405 Warm-Season Precipitation Organization in the Southeast United States: Current and Future Climate

Tuesday, 24 January 2017
4E (Washington State Convention Center )
Thomas M. Rickenbach, East Carolina Univ., Greenville, NC; and R. Nieto-Ferreira and M. Nissenbaum

The representation of precipitation systems is one of the major sources of uncertainty in model simulations of future climate, particularly the prediction of regional precipitation change. Mechanisms that control precipitation variability are in part linked to precipitation system organization. One approach to help reduce the uncertainty in regional climate prediction of precipitation is to link the more predictable aspects of climate, such as the diurnal variation of the thermodynamic structure of the atmosphere, with the statistical properties of precipitation organization. We focus on a simple size-based aspect of precipitation organization: whether the rain is organized as isolated thunderstorms that cover part of a city or as mesoscale rain systems that cover half a state.

Toward that end, this paper presents a seven-day case study (modeling and observations) of summer season diurnal convection in the southeastern United States for both current and future climate conditions, focusing on precipitation organization. For the future conditions, the pseudo-warming downscaling method is used, where initial conditions of temperature in the WRF model are adjusted by future (2090) climate temperature anomalies taken from ensemble runs of CMIP-5 GCM simulations assuming RCP 4.5 and RCP 8.5 carbon emission scenarios. An algorithm to identify isolated precipitation features (IPF) and mesoscale precipitation features (MPF) is applied to observed precipitation from the National Mosaic and Multi-sensor Quantitative Precipitation Estimation (NMQ) radar reflectivity and precipitation data sets,

In the current climate, WRF domain-mean precipitation totals compared well (within 6%) to observations. WRF captured quite well the observed pattern, phase and amplitude of afternoon diurnal maximum over land and nocturnal maximum over ocean, both associated primarily with IPF features. However, the WRF model produced almost 50% less MPF precipitation than observed, due mainly to the model’s failure to produced any MPF precipitation over the Gulf Stream off the Carolina coast. This problem, under investigation, may be related to the options chosen in the explicit convective scheme.
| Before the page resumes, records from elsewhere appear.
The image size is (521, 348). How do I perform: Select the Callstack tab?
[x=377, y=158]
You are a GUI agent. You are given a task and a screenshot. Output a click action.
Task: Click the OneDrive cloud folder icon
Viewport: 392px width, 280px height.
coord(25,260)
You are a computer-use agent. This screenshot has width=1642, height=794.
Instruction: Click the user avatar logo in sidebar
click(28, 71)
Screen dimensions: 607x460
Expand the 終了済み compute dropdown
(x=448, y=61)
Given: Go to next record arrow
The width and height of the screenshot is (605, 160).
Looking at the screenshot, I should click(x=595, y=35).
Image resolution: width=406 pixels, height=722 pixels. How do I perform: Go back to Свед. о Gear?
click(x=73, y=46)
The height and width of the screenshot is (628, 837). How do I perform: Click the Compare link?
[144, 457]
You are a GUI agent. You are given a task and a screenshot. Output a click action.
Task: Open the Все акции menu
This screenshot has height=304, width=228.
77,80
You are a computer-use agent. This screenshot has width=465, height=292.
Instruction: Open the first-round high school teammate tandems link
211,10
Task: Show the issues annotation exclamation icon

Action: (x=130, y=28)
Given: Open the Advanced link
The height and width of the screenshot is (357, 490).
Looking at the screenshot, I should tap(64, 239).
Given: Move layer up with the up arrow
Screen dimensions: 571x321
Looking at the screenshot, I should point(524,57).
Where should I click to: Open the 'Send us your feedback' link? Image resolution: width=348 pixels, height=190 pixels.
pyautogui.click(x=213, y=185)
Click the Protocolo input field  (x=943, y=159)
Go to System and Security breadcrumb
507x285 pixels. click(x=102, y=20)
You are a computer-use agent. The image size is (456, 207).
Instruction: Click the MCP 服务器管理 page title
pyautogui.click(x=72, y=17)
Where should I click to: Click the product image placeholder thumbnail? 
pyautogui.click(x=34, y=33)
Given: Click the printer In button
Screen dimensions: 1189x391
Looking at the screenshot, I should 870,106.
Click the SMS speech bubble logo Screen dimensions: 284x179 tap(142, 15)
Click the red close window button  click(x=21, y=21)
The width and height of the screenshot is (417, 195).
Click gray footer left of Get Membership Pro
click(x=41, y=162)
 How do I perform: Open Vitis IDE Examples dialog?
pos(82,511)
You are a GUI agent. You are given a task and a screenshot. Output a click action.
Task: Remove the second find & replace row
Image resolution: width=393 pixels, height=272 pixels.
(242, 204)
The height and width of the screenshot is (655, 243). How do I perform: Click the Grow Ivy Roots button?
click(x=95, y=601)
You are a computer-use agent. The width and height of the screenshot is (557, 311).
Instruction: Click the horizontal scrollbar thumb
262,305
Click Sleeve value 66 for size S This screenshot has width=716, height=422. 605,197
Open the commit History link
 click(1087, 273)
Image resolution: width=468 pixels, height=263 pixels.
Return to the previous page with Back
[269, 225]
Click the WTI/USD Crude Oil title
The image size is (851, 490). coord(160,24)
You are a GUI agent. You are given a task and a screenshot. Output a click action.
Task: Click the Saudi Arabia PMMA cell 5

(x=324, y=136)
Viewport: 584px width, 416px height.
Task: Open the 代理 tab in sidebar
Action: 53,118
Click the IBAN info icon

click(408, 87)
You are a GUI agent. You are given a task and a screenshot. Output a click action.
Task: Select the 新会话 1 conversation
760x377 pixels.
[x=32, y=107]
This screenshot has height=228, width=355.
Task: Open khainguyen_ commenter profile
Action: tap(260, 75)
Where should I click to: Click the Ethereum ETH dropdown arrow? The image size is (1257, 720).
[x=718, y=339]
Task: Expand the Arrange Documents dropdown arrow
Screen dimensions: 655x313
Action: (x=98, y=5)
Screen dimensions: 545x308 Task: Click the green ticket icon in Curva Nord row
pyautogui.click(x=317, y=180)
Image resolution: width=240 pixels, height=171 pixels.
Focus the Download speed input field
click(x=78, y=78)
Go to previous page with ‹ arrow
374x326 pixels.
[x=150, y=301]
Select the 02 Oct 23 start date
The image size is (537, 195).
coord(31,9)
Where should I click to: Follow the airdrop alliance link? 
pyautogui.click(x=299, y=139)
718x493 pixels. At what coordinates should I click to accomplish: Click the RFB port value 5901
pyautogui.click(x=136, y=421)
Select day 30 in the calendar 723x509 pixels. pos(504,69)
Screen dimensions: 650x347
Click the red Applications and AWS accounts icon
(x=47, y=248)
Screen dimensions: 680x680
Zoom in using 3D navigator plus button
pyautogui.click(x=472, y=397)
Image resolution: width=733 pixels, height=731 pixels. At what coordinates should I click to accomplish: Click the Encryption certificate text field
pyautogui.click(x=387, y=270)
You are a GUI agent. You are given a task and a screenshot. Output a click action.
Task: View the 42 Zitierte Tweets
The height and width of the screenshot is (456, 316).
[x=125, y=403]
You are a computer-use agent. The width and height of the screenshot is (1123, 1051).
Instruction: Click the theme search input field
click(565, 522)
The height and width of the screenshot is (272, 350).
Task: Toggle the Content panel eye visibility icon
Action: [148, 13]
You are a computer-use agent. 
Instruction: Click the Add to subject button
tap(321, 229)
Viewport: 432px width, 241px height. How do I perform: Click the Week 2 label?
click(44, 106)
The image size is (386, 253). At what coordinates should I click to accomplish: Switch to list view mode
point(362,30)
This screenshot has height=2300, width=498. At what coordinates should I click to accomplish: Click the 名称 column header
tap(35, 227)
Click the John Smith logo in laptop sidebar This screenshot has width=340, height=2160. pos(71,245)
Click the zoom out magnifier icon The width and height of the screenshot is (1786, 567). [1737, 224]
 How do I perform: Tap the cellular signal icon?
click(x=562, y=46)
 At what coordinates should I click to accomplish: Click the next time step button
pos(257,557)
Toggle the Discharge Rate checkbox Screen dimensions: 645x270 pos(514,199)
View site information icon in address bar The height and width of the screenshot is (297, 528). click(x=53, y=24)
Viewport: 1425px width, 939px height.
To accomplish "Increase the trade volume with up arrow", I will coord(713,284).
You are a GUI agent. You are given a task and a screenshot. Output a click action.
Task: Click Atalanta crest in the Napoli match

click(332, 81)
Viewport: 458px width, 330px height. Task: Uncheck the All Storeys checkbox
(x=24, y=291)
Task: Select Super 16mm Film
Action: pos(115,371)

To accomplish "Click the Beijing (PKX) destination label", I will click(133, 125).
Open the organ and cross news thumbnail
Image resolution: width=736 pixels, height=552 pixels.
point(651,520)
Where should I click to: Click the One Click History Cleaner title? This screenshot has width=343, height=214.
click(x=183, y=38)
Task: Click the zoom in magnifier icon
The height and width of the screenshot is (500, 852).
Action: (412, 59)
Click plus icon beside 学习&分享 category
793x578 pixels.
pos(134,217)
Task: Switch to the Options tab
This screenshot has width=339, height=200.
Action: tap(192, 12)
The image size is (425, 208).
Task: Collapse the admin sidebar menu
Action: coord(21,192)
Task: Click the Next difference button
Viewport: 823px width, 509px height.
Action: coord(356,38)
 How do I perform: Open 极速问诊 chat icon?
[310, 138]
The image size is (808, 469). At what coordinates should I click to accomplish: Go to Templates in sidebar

For the future climate runs, compared to modeled current climate, WRF RCP 4.5 produced about 6% more precipitation while WRF RCP 8.5 contained 30% more precipitation. For RCP 4.5, almost all of the modest increase was from IPF over land, while for RCP 8.5 the increase was large in both IPF and MPF, suggesting a threshold at or above RCP 4.5 for a large MPF precipitation increase. Modeled CAPE increased significantly (40%) over both land and ocean, with CIN only increasing over land (by 30%) and no change over ocean. This suggests that greater instability over ocean drove more IPF rain, while increase in CIN over land kept IPF land precipitation from increasing much in the future runs.

This case study is a feasibility study for a new project to perform multi-year WRF current climate and pseudowarming runs, to build robust statistics on future changes in precipitation organization for the SE US.